Concerto pour hautbois d’amour

Concerto pour hautbois d’amour en sol mineur de Telemann


J’ai déjà eu l’occasion il y a quelques années d’évoquer la révélation que fût pour moi le disque The Artistry of Heinz Holliger. Adolescent, c’était mon 1er CD de hautbois et j’ai compris dès lors que je pouvais en acheter d’autres avec son seul nom en gage de qualité. Le deuxième fût le merveilleux Albinoni consacré à son opus 7 plein de fraicheur et de joie et le troisième fût celui consacré à Leclair, Marcello, Vivaldi et Telemann.
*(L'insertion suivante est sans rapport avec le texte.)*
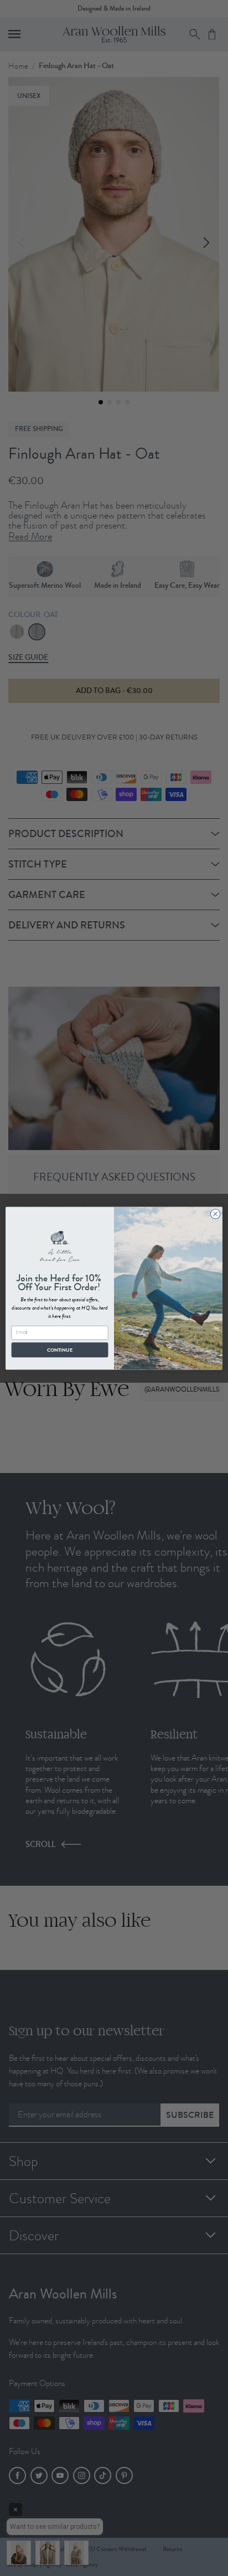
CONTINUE (60, 1349)
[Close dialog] (215, 1214)
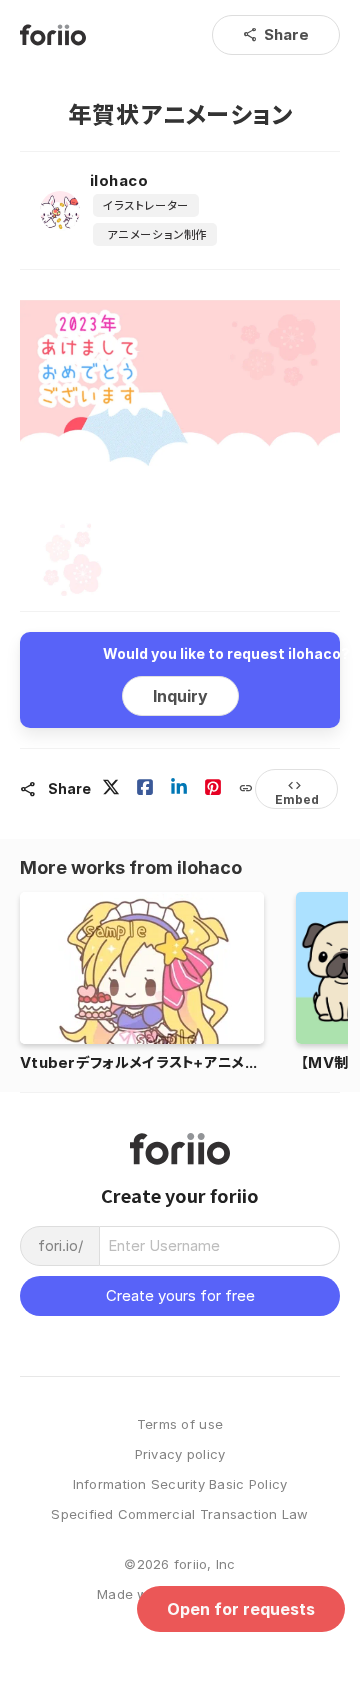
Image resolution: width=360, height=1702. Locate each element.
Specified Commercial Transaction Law (179, 1514)
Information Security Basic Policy (180, 1484)
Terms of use (180, 1424)
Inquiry (180, 696)
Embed (297, 791)
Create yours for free (180, 1295)
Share (276, 35)
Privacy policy (180, 1454)
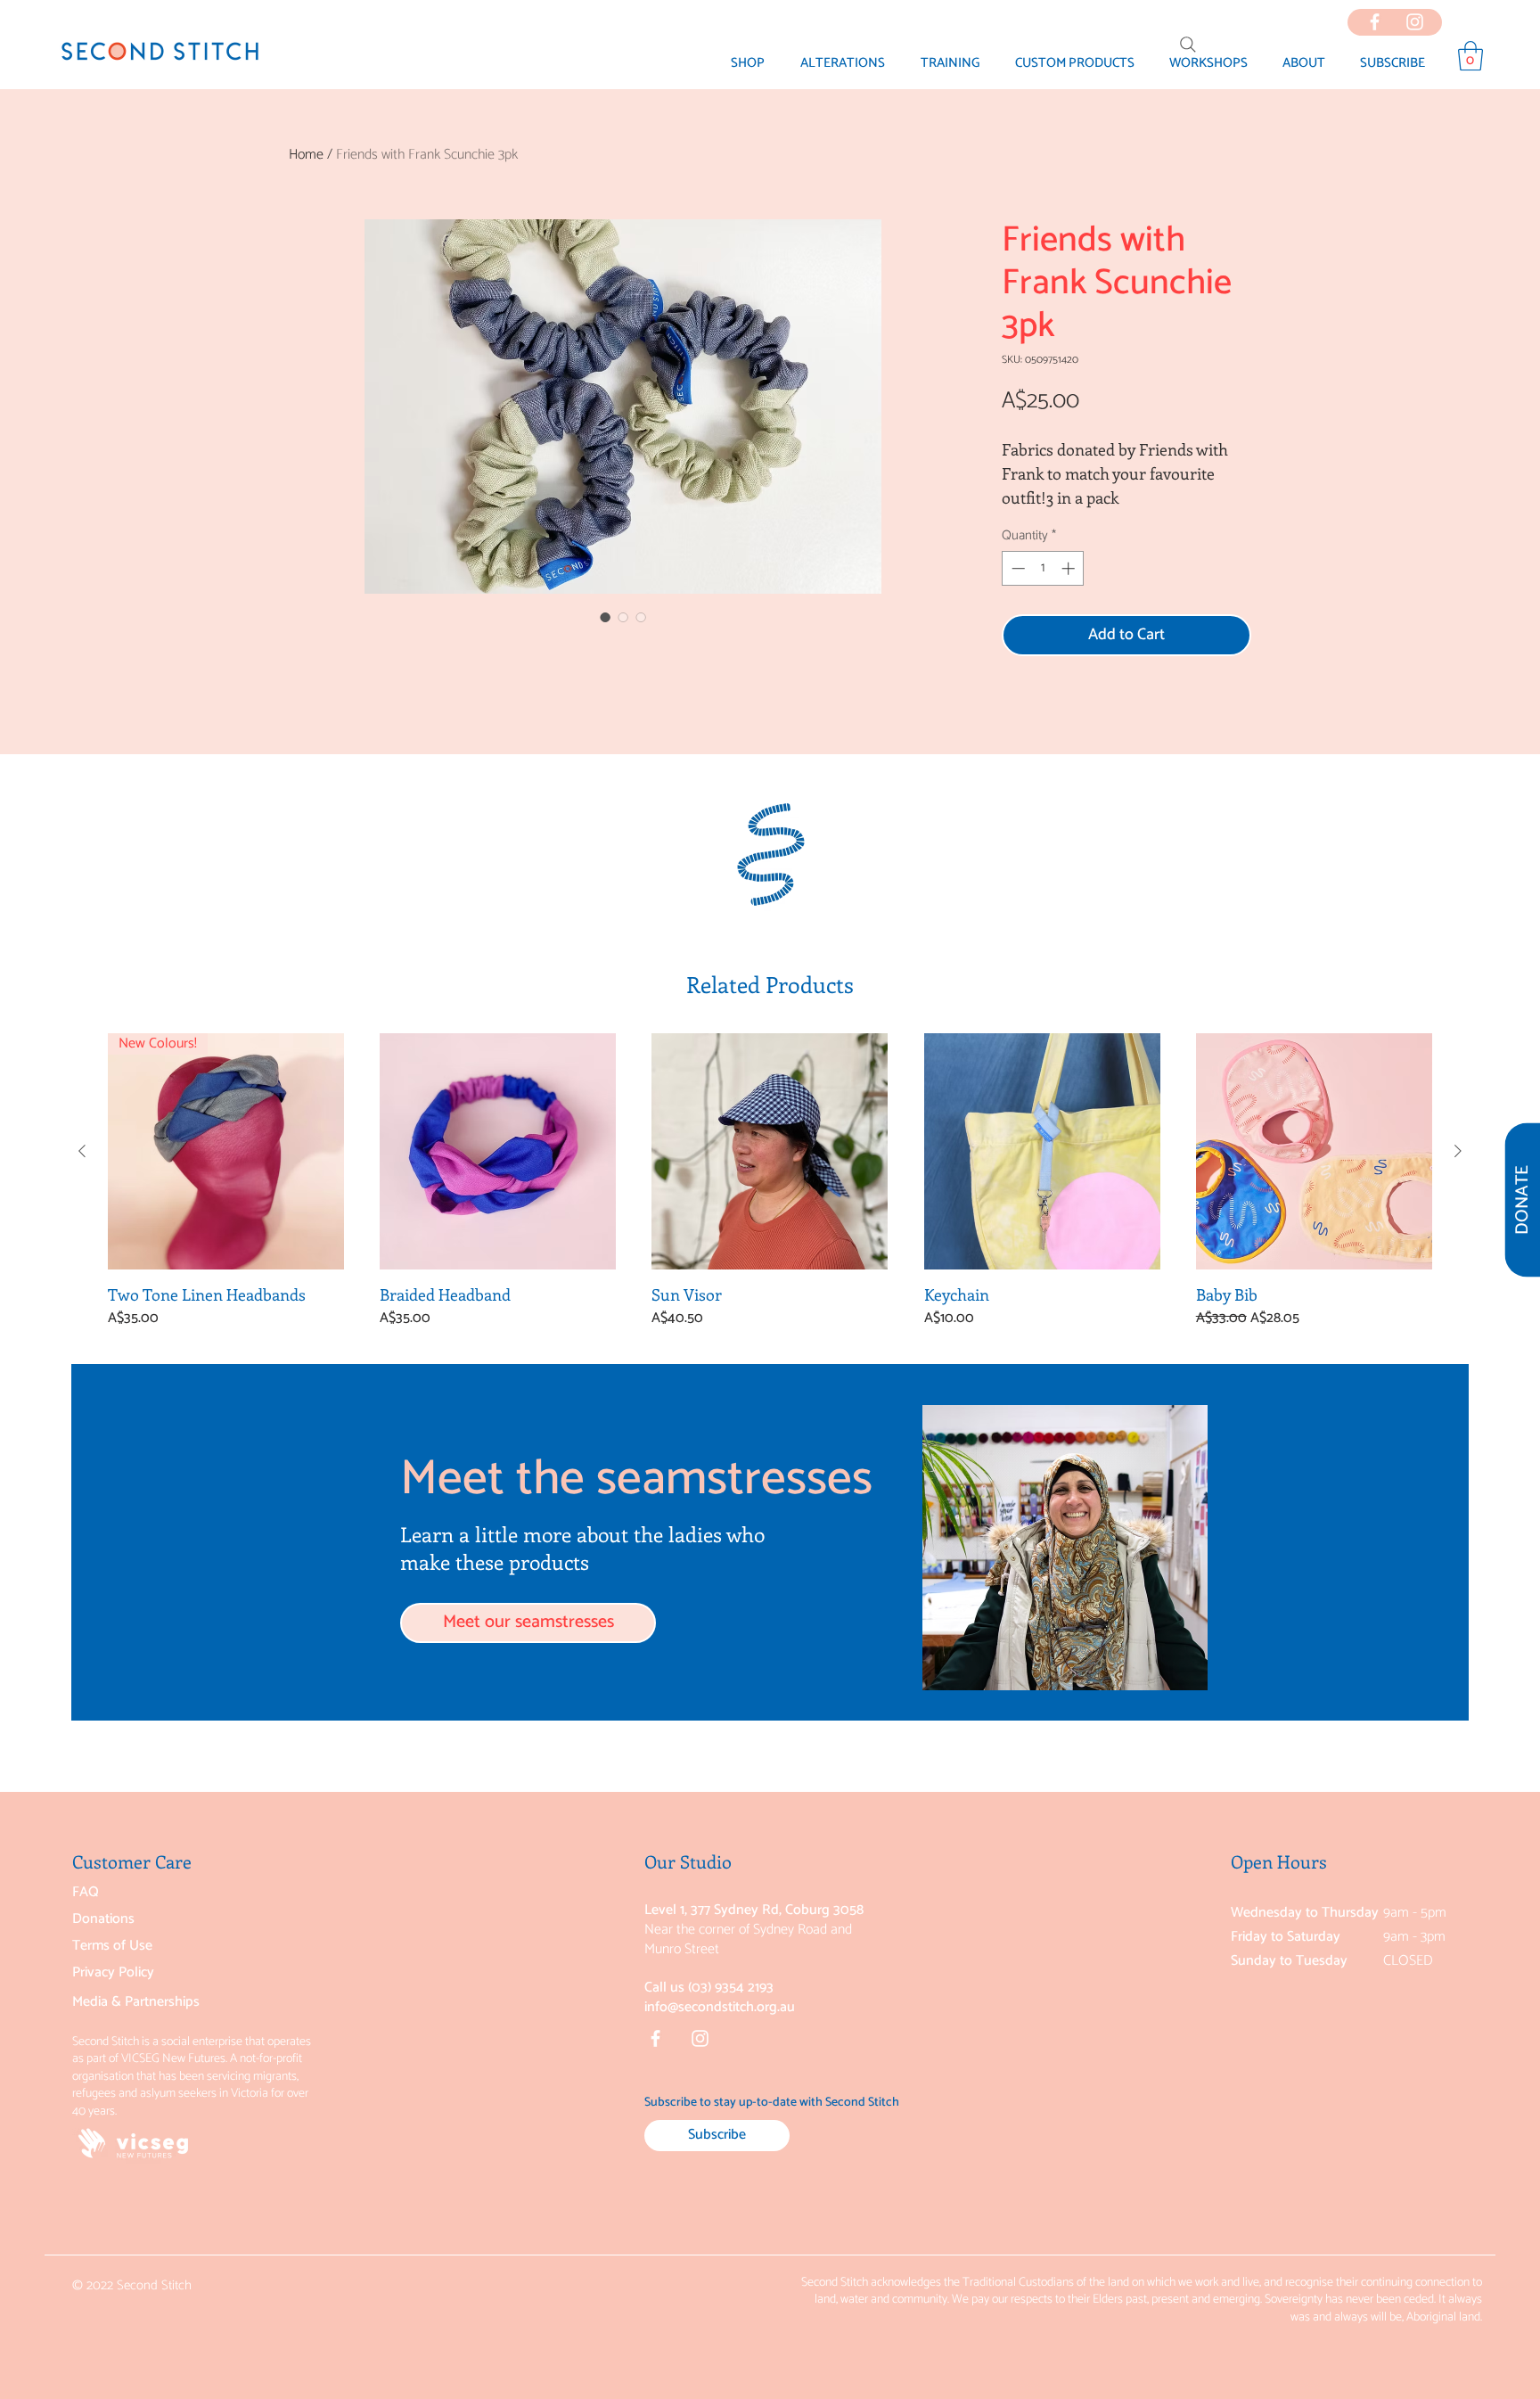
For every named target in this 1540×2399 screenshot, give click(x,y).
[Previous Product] (82, 1151)
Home (306, 155)
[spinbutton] (1043, 568)
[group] (770, 1190)
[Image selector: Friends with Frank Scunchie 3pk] (605, 617)
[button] (1303, 63)
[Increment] (1070, 568)
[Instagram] (700, 2038)
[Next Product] (1458, 1151)
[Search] (1188, 44)
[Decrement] (1016, 568)
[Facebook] (655, 2038)
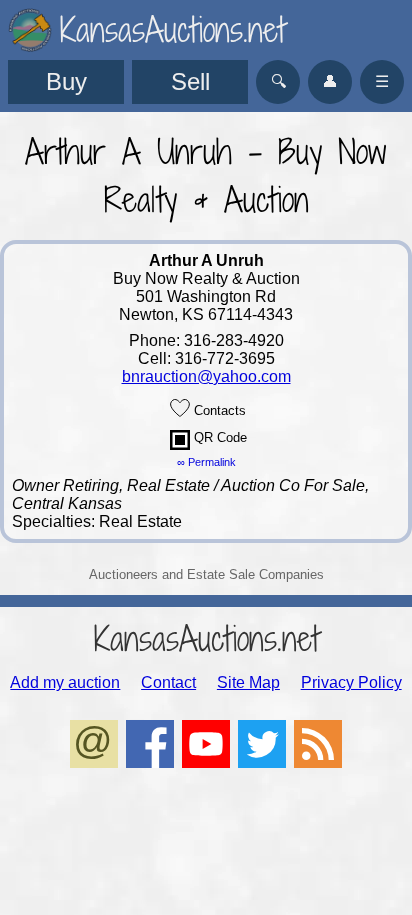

Depuis, je dois avoir une quarantaine de CD au moins d’Heinz Holliger ! 😅

C’est sur le dernier disque mentionné que se trouve en particulier le Concerto pour hautbois d’amour en sol mineur de Telemann. C’est lui ma première véritable rencontre avec le hautbois d’amour suivie de près par le concerto de Bach. J’emmenais ce disque partout grâce à mon discman -ou baladeur CD. L’écouter ou le jouer c’est immanquablement retourner des années en arrière : des souvenirs en train de nuit avec Telemann sur les oreilles, en vacances en Auvergne au Lioran ou encore lorsque j’ai passé mon CAPES pour devenir professeur !

Il y avait une épreuve de chant et d’instrument. Il fallait dans chaque catégorie proposer 3 oeuvres. Au chant, j’avais interprété le 1er mouvement du Stabat Mater de Vivaldi. Le jury ne s’attendait certainement pas à entendre une voix de haute-contre ! 😅 Et pour l’instrument, avec le hautbois, j’avais également proposé Telemann au hautbois d’amour. C’est cette oeuvre là que le jury a voulu entendre. Forcément, c’était plus original.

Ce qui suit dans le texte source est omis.